Researchers have developed microneedle sensors for plants before, with some drawbacks. For instance, one microneedle patch designed to detect hydrogen peroxide uses colorimetric methods. This is nonideal because it requires an external device to read out measurements.

Another concern is that the microneedle array is wounding the plant, which could itself cause stress, Mittler says. And depending on the needles’ height, they will hit different layers of cells that may have different levels of reactive oxygen species, he says. Still, “being able to quickly give a readout of hydrogen peroxide is really very cool and exciting.”

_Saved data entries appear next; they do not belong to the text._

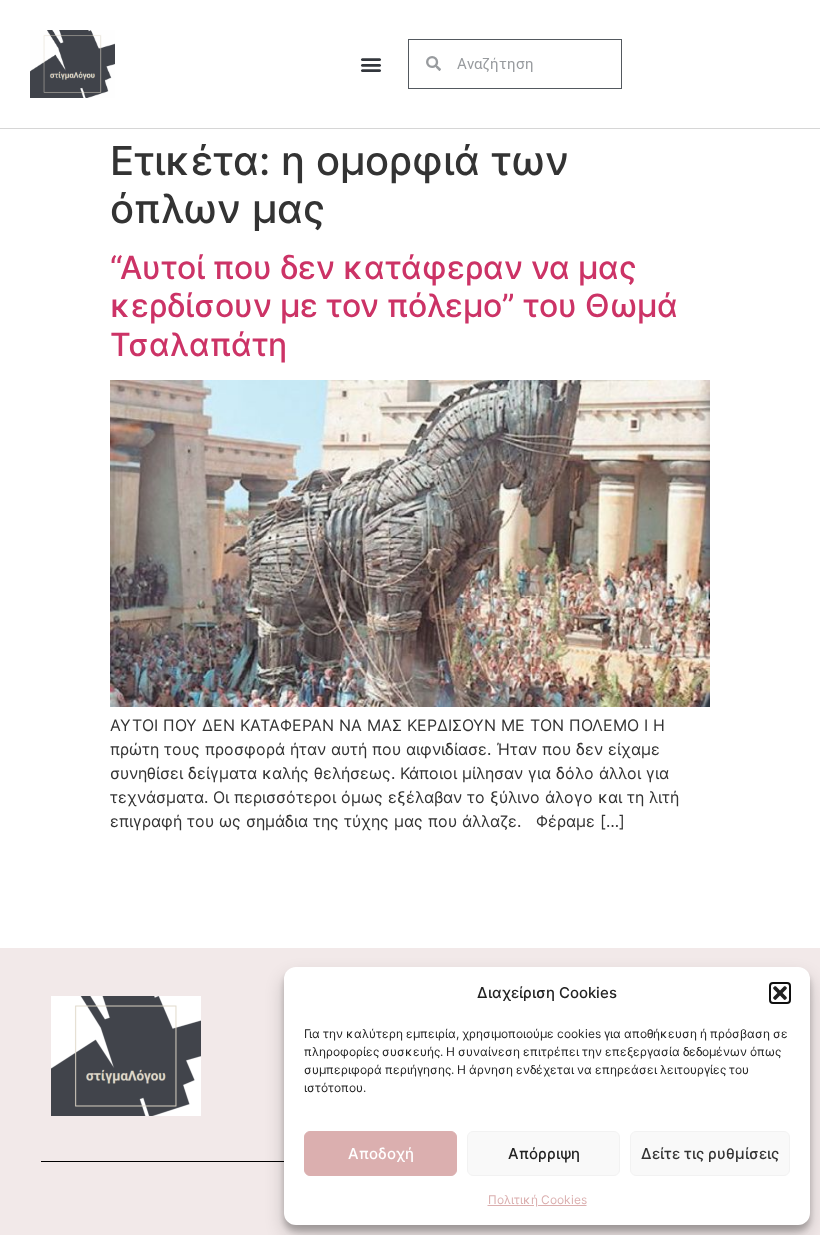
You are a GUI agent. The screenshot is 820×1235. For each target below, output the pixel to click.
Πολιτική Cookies (537, 1199)
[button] (780, 993)
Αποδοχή (381, 1153)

Dong says that the researchers don’t see a major uptick in hydrogen peroxide when they stick the sensor onto a plant’s leaves. The approach of coating needles with a biocompatible layer is new and may reduce damage to the plant, Dong says.

The researchers hope to tweak the design to lessen harm to the plant. And they hope to make the patches—which could be used eight or nine times—even more reusable. They could also integrate other sensing capabilities, such as ones based on technologies Dong’s team has developed to sense nitrate levels and water availability, as well as add wireless data transmission.